O Bandes projeta para o primeiro trimestre deste ano um total de R$ 60 milhões em recursos liberados – mais que o dobro do registrado no mesmo período do ano passado. Em junho de 2019, a carteira de crédito do banco somava R$ 942 milhões.

Além de privilegiar empreendimentos industriais, o banco de fomento capixaba voltou a atuar no financiamento de municípios. A vertente de apoio a projetos das prefeituras estava paralisada desde 2014, de acordo com Duque. “Temos agora mais foco no desenvolvimento regional.”

A AgeRio, agência de fomento do governo fluminense, perdeu algumas de suas linhas de financiamento em razão do Regime de Recuperação Fiscal. Ainda assim, a AgeRio terminou o ano passado com R$ 110,8 milhões em novas liberações. O montante é uma vez e meia superior àquele liberado no ano anterior (R$ 43,2 milhões).

A maior parte dos recursos da agência é de fonte própria (74,54%). Outros 19,77% vêm da Financiadora de Estudos e Projetos (Finep), e 5,28%, do BNDES. A estimativa interna é de que a carteira de crédito alcance R$ 350 milhões ainda neste ano. “Ainda sofremos muito com o rating [nota de crédito] do Estado do Rio”, afirma Alexandre Rodrigues, presidente da AgeRio. O Rio tem classificação D na escala de capacidade de pagamento da Secretaria do Tesouro Nacional (STN), que vai de A (melhor) a D (pior). “Estamos buscando o apoio de fundos internacionais”, diz o executivo.

Em São Paulo, a agência estadual Desenvolve SP tem como meta ampliar a carteira de crédito do patamar de R$ 1,26 bilhão atingido no fim do ano passado para R$ 2 bilhões em 2020. “O governador [João Doria] me pediu que transformasse a Desenvolve SP no BNDES [Banco Nacional de Desenvolvimento Econômico e Social] de São Paulo”, conta diretor-presidente da agência paulista, Nelson Antônio de Souza, que comandou a Caixa Econômica Federal até o início de 2019.

A agência de desenvolvimento paulista Desenvolve SP tem R$ 650 milhões disponíveis em recursos para financiamento e tenta captar outros R$ 2,7 bilhões junto a organismos internacionais como o Banco Mundial e a Agência Francesa de Desenvolvimento (AFD).

No fim do ano passado, a Comissão de Financiamentos Externos (Cofiex) do Ministério da Economia autorizou operação de crédito da Desenvolve SP no valor de US$ 200 milhões junto ao Novo Banco de Desenvolvimento (NDB), o Banco do Brics (grupo formado por Brasil, Rússia, Índia, China e África do Sul). “Só com as fontes de financiamento nacionais não temos como chegar onde queremos”, justifica Souza.

A agência paulista de desenvolvimento fechou 2019 com lucro líquido de R$ 47,6 milhões, mais de três vezes o resultado obtido no ano anterior (R$ 14,4 milhões).
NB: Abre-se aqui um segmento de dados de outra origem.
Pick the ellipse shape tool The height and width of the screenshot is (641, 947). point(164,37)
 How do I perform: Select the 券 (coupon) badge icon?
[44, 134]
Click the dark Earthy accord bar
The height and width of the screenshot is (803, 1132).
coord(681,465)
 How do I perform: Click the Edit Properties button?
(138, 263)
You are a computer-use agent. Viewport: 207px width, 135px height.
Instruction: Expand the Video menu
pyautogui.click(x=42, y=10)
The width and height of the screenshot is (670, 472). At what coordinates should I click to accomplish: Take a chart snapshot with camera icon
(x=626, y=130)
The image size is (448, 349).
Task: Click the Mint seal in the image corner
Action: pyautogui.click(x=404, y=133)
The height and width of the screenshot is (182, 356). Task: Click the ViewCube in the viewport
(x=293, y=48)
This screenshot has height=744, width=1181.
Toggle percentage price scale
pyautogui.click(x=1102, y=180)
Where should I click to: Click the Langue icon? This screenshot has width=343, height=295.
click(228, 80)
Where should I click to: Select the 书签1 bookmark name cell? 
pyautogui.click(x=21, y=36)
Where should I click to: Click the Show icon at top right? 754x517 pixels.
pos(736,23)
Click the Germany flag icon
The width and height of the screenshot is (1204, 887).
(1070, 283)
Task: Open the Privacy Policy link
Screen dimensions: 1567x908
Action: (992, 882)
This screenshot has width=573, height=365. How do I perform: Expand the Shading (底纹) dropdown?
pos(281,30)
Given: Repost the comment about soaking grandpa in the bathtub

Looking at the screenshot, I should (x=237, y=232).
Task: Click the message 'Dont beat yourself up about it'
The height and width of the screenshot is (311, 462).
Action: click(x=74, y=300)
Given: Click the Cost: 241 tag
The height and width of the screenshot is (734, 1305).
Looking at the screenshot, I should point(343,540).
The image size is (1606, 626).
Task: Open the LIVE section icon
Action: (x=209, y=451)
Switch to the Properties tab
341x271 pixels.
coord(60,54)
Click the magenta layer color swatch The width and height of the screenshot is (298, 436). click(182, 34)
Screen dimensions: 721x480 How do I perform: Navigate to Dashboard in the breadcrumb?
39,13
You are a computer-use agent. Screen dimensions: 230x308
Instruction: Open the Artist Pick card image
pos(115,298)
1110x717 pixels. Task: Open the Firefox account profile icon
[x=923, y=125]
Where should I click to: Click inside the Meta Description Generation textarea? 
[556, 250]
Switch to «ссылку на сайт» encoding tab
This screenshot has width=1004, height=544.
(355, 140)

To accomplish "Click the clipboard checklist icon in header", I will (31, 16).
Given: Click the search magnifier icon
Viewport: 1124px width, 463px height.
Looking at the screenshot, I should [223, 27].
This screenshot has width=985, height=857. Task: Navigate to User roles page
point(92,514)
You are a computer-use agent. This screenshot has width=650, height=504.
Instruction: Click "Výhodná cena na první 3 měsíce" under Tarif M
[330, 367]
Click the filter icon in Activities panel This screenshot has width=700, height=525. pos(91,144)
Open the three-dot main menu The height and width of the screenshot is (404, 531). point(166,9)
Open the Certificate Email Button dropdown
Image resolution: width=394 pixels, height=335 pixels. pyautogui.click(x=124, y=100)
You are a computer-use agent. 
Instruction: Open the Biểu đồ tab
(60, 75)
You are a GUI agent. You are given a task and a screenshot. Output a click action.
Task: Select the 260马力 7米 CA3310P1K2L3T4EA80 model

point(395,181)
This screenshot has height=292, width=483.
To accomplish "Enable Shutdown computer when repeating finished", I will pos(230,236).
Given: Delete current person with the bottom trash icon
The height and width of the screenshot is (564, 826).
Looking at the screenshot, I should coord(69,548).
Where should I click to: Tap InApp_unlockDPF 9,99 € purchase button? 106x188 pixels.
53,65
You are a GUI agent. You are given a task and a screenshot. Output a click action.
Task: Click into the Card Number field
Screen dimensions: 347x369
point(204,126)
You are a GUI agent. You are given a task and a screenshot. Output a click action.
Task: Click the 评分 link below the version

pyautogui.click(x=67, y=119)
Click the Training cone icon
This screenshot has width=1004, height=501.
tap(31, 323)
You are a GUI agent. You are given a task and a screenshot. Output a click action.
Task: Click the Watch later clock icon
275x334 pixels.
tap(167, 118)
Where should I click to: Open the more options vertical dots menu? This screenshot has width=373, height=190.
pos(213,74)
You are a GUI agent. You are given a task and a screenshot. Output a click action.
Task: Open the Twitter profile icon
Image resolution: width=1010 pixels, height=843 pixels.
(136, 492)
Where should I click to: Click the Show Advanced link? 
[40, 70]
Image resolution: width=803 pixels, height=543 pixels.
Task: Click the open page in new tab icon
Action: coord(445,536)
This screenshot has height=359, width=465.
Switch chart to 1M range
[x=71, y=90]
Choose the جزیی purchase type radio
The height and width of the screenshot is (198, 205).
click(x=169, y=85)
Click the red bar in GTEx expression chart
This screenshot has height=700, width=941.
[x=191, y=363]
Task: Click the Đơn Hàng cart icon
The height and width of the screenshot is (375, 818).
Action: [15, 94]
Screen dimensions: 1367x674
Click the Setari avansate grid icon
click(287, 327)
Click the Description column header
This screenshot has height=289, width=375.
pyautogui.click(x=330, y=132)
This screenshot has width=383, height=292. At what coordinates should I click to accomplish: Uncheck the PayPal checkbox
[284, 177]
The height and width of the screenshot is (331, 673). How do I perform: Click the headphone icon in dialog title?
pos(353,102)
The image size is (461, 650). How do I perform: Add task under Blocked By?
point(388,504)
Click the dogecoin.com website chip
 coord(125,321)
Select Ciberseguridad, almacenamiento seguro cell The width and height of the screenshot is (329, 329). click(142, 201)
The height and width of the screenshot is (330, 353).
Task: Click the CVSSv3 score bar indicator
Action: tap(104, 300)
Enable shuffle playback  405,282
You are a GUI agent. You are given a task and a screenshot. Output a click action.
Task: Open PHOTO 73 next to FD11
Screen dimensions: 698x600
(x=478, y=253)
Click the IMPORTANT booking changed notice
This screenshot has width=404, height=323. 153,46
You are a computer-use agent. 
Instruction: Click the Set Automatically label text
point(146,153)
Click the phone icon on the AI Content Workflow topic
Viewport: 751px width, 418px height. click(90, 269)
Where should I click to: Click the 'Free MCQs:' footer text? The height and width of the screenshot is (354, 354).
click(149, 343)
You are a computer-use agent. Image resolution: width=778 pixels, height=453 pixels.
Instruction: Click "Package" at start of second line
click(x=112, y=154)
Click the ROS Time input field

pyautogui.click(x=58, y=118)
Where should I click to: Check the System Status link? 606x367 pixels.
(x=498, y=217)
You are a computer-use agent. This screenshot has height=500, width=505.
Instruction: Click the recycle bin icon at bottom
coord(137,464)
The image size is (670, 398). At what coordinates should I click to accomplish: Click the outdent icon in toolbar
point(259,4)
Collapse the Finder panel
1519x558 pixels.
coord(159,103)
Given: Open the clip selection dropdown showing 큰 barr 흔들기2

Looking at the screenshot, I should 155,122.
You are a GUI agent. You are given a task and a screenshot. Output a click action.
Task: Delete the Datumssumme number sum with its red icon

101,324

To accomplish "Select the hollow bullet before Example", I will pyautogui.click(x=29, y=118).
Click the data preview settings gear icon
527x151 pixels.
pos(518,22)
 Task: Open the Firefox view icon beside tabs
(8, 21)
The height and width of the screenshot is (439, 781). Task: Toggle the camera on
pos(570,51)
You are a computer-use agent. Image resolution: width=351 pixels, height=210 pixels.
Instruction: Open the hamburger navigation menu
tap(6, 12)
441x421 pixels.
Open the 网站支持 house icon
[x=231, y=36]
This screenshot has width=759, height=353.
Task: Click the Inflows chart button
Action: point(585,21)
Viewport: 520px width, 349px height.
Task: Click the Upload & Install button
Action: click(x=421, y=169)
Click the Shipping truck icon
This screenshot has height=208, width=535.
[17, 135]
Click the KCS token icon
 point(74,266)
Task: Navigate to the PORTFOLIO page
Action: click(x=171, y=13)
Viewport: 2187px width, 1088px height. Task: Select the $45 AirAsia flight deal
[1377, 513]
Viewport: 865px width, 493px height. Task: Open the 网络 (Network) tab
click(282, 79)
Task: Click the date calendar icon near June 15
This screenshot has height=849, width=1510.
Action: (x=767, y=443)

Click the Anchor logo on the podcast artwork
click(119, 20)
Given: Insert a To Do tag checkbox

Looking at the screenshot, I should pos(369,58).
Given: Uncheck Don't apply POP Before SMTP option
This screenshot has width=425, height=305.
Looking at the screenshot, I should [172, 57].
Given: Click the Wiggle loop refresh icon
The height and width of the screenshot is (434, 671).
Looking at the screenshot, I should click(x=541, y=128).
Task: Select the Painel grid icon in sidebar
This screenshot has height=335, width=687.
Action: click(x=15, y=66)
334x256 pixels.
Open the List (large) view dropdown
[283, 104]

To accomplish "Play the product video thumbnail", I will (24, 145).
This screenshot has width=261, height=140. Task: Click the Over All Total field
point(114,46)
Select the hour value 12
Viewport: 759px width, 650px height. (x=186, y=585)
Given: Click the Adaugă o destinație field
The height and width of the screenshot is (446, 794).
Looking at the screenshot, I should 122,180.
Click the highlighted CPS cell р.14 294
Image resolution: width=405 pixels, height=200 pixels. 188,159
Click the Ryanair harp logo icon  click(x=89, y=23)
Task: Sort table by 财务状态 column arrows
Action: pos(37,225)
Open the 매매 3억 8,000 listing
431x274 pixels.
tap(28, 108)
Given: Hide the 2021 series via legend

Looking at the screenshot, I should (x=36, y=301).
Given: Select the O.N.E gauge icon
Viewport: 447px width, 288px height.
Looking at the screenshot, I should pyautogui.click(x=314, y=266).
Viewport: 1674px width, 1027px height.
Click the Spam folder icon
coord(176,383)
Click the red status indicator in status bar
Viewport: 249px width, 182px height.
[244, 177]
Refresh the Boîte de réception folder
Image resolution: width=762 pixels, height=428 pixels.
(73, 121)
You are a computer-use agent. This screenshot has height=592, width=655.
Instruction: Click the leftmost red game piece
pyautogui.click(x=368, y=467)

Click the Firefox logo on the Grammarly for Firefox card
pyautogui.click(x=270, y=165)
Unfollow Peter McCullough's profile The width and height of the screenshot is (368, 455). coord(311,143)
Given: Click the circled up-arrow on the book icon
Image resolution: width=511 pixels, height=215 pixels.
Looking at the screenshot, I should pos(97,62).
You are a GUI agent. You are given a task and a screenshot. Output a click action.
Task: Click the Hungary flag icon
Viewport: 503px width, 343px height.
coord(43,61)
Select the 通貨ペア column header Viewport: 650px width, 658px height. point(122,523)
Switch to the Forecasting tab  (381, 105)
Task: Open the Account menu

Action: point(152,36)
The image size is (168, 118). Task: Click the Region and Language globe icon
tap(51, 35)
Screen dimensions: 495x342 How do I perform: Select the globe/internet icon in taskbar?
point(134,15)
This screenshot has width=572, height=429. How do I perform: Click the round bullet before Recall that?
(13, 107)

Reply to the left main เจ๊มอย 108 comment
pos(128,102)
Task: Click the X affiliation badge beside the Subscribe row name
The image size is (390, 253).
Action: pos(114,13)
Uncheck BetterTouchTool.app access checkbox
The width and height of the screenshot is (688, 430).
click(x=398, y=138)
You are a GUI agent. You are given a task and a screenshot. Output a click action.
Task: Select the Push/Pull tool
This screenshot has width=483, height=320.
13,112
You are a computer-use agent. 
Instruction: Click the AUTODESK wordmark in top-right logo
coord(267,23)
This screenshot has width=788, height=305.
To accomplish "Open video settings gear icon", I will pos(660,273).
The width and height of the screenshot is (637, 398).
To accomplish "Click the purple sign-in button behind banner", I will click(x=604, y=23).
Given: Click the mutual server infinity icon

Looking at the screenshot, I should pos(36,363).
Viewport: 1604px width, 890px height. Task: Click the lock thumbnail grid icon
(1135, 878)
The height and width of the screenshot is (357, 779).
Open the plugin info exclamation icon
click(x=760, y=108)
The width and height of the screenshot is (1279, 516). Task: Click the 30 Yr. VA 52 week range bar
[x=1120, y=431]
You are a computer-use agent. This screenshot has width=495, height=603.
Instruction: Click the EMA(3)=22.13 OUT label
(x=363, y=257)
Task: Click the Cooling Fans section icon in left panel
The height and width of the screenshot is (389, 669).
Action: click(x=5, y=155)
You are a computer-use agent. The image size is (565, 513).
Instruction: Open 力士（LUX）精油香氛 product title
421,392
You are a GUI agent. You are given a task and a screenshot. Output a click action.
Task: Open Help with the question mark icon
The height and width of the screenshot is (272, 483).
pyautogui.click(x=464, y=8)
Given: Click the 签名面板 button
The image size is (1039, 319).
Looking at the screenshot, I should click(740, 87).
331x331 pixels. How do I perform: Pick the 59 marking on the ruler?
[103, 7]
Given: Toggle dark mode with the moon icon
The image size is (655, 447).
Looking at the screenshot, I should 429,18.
Os desembolsos, porém, caíram na comparação anual. Somaram R$ 416,4 milhões no ano passado, o que representa quase 9% de retração em relação a 2018.

A diminuição nos desembolsos é atribuída por Souza a um reposicionamento da Desenvolve SP. O alvo preferencial da agência de desenvolvimento mudou das pequenas e médias empresas para as micro e pequenas. Com isso, o número de operações cresceu de 798 para 942 na comparação anual mas o valor médio de cada uma delas encolheu.